===== Data under study =====

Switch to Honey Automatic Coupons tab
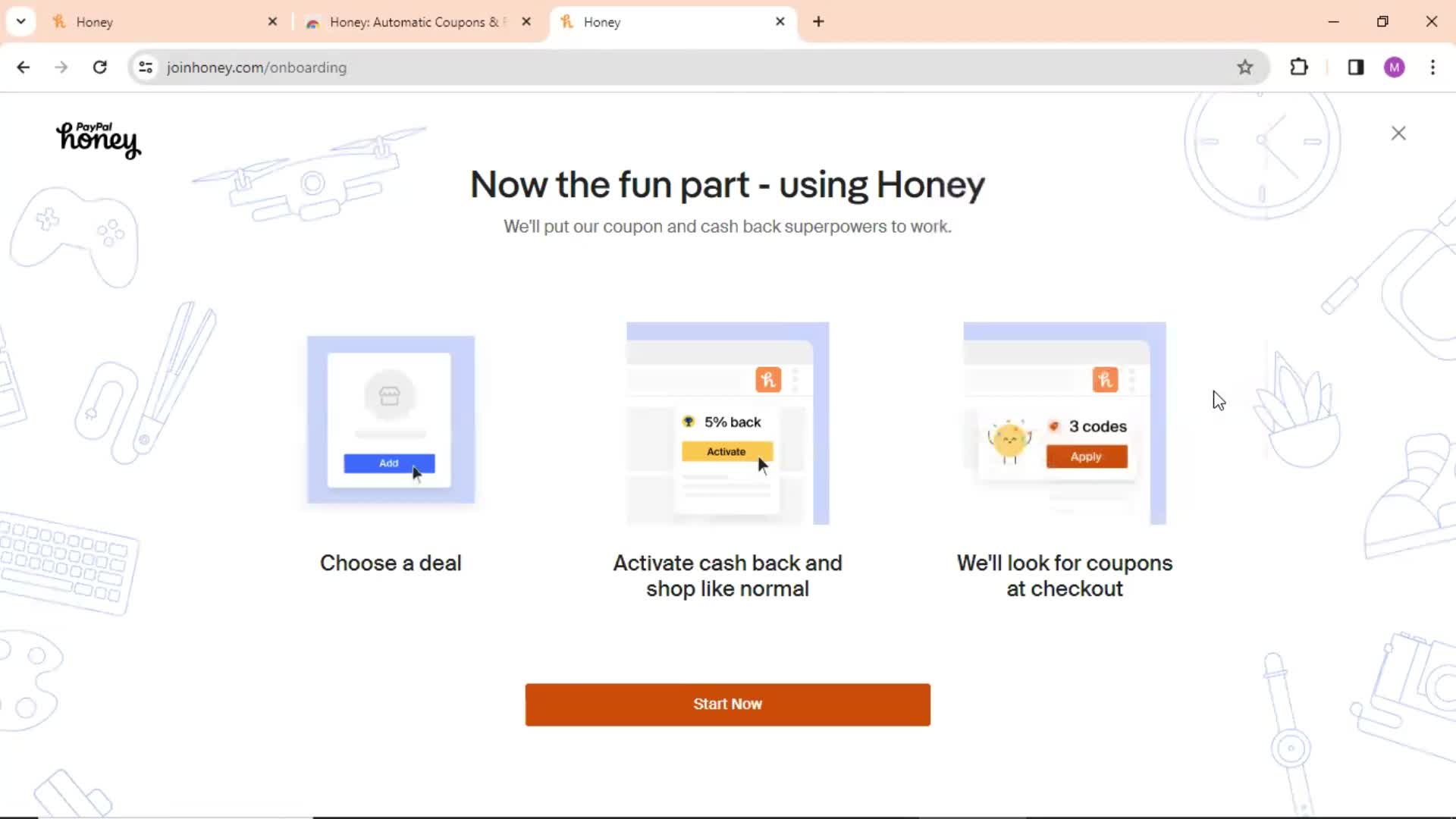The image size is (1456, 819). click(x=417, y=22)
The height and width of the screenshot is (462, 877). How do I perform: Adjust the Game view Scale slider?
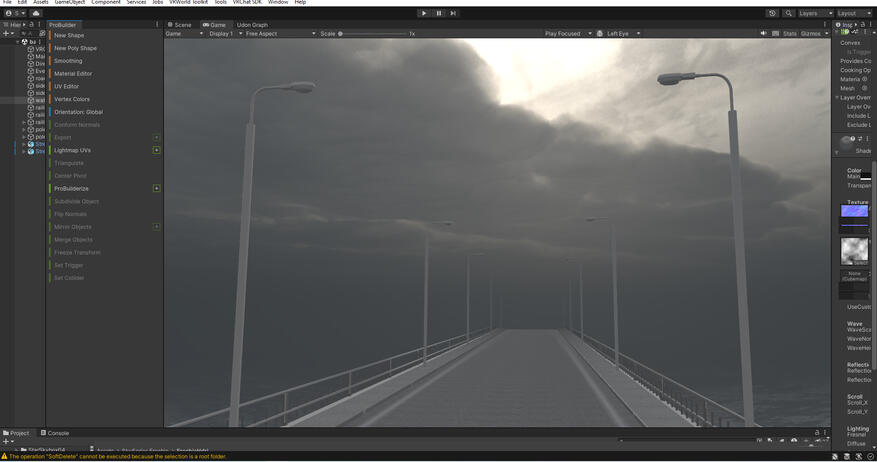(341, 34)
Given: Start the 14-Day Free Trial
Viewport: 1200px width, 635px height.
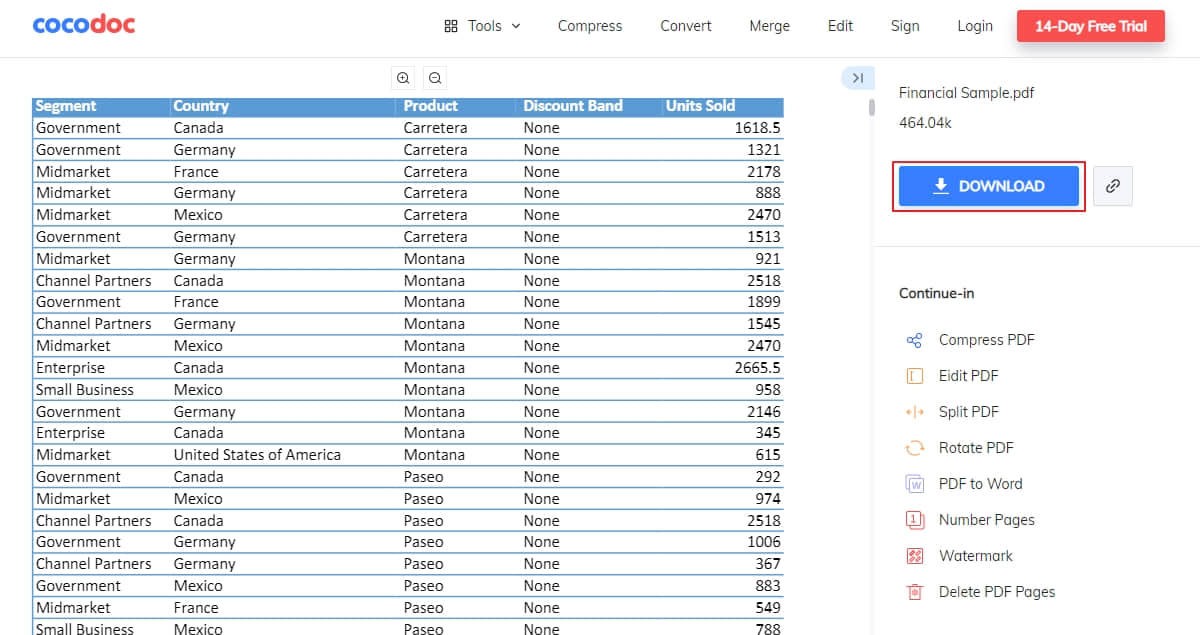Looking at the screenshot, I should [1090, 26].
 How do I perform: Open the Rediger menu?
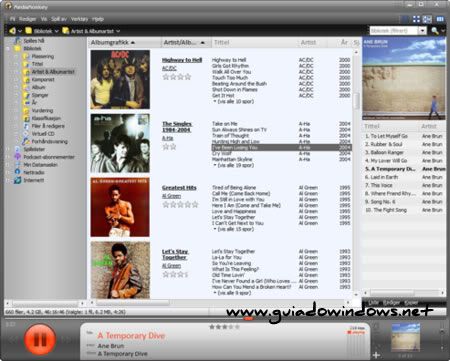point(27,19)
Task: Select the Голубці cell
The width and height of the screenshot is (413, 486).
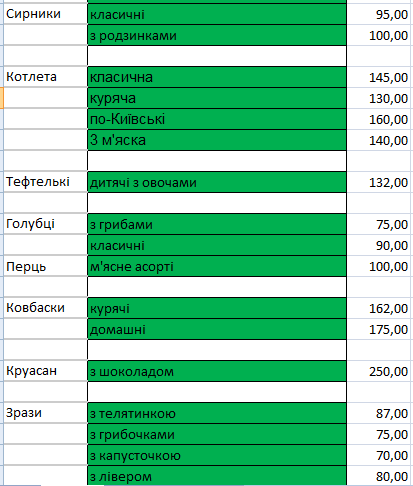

=====

Work task: Here the job is to print all the data exactly, skipping any image.

The answer:
Switch to Honey Automatic Coupons tab
The image size is (1456, 819). click(x=417, y=22)
The height and width of the screenshot is (462, 877). How do I perform: Adjust the Game view Scale slider?
(341, 34)
Given: Start the 14-Day Free Trial
Viewport: 1200px width, 635px height.
Looking at the screenshot, I should [1090, 26].
 How do I perform: Open the Rediger menu?
point(27,19)
Task: Select the Голубці cell
The width and height of the screenshot is (413, 486).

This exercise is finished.